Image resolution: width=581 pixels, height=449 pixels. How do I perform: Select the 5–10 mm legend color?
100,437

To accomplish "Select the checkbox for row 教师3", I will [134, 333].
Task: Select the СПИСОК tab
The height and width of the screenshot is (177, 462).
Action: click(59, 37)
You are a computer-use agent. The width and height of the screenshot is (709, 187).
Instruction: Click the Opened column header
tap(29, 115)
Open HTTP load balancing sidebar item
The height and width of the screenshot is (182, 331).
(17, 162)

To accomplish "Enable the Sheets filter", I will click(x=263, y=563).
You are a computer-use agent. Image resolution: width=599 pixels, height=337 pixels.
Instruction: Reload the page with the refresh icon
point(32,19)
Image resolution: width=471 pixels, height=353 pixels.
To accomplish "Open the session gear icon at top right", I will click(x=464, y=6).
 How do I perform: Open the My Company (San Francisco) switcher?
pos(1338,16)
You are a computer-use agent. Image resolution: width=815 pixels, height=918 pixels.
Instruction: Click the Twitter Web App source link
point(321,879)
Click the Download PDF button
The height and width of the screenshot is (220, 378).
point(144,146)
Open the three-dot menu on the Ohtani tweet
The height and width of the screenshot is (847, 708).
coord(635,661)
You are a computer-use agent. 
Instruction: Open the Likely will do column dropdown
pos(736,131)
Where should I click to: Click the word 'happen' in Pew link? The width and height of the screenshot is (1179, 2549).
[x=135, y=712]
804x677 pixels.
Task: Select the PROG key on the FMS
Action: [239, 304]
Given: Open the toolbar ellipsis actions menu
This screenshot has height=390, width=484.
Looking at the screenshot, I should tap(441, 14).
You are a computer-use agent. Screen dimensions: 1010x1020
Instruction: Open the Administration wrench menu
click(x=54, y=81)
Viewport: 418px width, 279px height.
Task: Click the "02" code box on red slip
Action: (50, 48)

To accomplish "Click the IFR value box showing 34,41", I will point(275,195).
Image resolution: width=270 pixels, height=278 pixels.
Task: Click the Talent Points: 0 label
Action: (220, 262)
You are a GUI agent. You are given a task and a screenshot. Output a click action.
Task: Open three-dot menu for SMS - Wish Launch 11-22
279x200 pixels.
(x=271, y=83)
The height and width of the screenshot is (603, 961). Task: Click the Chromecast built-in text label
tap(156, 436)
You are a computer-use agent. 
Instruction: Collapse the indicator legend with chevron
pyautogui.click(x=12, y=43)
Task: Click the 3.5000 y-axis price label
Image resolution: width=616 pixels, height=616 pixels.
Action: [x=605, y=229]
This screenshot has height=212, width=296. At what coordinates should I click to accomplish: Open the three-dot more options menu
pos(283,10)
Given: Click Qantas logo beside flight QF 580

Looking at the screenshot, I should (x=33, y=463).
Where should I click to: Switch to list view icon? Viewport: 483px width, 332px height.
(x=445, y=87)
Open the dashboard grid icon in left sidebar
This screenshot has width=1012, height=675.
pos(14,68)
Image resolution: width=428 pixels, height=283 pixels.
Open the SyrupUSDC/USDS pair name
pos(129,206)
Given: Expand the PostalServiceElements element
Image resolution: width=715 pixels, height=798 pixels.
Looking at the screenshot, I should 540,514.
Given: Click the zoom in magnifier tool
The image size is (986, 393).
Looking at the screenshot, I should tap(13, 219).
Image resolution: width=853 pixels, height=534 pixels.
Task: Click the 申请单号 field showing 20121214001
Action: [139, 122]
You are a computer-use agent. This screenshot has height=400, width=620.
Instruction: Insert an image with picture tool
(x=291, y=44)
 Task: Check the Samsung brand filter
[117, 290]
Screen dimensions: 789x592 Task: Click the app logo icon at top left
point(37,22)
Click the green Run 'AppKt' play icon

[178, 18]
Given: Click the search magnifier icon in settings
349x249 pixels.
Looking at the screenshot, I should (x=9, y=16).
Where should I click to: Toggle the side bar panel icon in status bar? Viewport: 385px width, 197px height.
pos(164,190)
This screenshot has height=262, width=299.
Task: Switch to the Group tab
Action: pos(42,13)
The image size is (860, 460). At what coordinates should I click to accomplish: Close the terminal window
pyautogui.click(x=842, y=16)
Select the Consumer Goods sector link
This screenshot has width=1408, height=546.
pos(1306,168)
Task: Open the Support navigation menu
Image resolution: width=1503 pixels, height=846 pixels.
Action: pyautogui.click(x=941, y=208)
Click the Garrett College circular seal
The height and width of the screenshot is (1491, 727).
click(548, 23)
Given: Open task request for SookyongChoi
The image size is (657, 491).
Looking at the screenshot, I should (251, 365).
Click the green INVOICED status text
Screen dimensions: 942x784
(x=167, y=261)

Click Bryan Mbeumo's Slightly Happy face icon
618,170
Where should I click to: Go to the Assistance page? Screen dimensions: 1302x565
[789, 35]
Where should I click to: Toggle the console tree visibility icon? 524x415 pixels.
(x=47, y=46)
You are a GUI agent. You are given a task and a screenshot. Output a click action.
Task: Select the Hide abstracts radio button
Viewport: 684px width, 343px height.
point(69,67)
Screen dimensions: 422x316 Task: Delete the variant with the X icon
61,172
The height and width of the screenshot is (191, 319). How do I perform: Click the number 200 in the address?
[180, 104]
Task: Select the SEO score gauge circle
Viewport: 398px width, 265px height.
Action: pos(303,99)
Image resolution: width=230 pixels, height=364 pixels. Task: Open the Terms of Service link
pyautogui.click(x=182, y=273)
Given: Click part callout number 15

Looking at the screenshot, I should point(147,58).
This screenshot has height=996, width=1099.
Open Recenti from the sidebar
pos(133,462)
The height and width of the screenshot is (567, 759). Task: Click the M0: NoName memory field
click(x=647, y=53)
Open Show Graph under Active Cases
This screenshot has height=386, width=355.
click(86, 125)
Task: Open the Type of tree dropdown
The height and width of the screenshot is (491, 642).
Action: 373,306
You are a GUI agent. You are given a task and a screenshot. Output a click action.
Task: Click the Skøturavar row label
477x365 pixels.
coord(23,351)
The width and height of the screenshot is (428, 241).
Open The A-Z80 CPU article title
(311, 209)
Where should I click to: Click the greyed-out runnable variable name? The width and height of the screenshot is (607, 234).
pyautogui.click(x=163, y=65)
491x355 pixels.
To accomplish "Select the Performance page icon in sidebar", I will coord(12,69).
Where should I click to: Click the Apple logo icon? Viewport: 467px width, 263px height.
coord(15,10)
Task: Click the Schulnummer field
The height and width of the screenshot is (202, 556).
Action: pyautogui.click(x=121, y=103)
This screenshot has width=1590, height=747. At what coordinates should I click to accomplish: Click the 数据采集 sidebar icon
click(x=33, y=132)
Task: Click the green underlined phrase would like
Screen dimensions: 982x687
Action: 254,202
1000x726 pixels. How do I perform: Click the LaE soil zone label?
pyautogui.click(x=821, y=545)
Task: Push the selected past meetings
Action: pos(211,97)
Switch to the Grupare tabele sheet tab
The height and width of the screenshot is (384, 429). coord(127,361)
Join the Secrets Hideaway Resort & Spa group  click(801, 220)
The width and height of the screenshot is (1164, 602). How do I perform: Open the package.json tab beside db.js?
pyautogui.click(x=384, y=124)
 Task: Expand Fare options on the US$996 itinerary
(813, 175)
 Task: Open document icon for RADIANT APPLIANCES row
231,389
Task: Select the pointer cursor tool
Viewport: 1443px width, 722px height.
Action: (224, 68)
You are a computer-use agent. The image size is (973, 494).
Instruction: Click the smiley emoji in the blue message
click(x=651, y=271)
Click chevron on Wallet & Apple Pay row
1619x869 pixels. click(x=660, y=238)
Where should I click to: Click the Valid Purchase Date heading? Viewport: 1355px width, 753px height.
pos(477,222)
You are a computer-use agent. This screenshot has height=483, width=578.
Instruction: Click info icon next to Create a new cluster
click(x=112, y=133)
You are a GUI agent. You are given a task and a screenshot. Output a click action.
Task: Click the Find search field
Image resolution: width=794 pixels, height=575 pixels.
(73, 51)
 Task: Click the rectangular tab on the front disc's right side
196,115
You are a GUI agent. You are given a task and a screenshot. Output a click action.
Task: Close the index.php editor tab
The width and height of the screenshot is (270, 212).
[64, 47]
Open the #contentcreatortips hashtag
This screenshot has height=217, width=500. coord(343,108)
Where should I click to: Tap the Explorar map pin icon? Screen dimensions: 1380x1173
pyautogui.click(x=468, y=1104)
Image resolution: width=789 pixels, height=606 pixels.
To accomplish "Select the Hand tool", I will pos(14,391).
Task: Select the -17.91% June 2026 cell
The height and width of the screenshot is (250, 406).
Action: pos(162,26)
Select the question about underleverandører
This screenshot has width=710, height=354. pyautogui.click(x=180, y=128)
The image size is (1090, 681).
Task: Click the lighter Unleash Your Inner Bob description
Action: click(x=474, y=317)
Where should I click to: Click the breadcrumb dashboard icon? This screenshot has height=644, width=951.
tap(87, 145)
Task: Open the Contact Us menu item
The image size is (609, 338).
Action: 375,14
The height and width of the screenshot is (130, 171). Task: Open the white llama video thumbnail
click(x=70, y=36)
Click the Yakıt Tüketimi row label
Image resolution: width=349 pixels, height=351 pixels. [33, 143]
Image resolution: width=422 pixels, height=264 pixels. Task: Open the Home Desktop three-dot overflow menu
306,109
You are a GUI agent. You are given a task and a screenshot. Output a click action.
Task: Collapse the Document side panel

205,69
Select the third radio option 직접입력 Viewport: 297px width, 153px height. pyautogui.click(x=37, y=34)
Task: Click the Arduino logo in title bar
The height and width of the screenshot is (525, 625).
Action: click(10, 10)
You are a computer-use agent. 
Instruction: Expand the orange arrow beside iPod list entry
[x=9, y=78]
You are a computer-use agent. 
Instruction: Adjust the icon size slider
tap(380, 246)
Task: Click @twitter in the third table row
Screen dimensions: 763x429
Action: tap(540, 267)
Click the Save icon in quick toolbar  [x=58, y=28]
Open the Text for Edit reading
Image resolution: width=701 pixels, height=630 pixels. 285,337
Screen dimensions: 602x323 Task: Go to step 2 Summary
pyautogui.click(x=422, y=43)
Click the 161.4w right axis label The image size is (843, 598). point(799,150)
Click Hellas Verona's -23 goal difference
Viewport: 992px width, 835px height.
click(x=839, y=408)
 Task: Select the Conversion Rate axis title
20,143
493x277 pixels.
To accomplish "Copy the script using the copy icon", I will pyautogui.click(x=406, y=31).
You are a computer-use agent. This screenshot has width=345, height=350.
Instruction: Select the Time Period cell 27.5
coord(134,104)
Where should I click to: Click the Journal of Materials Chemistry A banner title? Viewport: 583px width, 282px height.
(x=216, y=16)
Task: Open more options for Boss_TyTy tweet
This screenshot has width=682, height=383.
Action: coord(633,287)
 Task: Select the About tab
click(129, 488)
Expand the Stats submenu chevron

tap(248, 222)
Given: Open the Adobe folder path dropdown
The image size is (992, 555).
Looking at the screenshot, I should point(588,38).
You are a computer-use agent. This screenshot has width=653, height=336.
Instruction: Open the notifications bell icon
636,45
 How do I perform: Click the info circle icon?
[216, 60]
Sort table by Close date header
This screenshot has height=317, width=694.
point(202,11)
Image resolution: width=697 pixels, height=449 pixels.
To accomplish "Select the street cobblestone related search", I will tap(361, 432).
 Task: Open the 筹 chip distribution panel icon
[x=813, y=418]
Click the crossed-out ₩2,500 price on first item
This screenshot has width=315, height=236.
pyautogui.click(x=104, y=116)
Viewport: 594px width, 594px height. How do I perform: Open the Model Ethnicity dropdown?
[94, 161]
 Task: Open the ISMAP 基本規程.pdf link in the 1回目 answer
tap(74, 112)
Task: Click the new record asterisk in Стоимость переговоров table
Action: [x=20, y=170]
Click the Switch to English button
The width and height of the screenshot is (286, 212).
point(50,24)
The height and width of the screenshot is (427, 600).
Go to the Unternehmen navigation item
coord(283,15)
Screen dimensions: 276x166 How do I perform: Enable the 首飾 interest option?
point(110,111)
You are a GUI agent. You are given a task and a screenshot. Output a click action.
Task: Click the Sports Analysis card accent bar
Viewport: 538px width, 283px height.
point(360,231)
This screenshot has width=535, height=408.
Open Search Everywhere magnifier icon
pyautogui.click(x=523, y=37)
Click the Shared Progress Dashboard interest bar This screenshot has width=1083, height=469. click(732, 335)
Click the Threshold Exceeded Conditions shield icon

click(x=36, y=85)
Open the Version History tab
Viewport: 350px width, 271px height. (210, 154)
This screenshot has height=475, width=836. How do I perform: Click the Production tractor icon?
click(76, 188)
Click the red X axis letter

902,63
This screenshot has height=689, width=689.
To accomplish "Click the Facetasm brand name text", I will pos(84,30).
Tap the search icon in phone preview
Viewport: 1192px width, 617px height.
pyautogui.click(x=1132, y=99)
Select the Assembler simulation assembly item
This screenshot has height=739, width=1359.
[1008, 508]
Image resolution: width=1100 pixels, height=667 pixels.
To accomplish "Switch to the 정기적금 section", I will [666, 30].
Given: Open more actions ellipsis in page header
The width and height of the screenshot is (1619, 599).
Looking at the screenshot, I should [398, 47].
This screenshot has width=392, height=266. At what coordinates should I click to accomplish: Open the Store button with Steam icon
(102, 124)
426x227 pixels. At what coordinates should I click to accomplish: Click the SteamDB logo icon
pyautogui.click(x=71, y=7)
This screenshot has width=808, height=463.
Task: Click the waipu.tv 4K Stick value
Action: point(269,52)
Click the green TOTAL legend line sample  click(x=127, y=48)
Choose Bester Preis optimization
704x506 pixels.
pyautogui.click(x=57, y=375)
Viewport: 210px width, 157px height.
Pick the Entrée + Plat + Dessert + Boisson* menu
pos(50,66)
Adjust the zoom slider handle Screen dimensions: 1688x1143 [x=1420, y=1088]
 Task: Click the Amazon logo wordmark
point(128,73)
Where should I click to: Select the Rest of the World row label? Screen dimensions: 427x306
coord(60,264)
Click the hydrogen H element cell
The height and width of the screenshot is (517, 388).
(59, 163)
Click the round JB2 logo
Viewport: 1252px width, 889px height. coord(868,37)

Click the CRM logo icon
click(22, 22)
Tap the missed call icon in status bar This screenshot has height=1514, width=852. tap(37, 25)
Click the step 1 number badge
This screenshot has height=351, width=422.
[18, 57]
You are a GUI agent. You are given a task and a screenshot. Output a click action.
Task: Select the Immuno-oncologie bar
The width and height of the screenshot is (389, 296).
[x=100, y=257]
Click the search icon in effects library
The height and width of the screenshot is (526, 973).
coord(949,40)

**********

Across the entries, each line containing the word "ellipsis" is to be counted once; the total alone is to be given.

2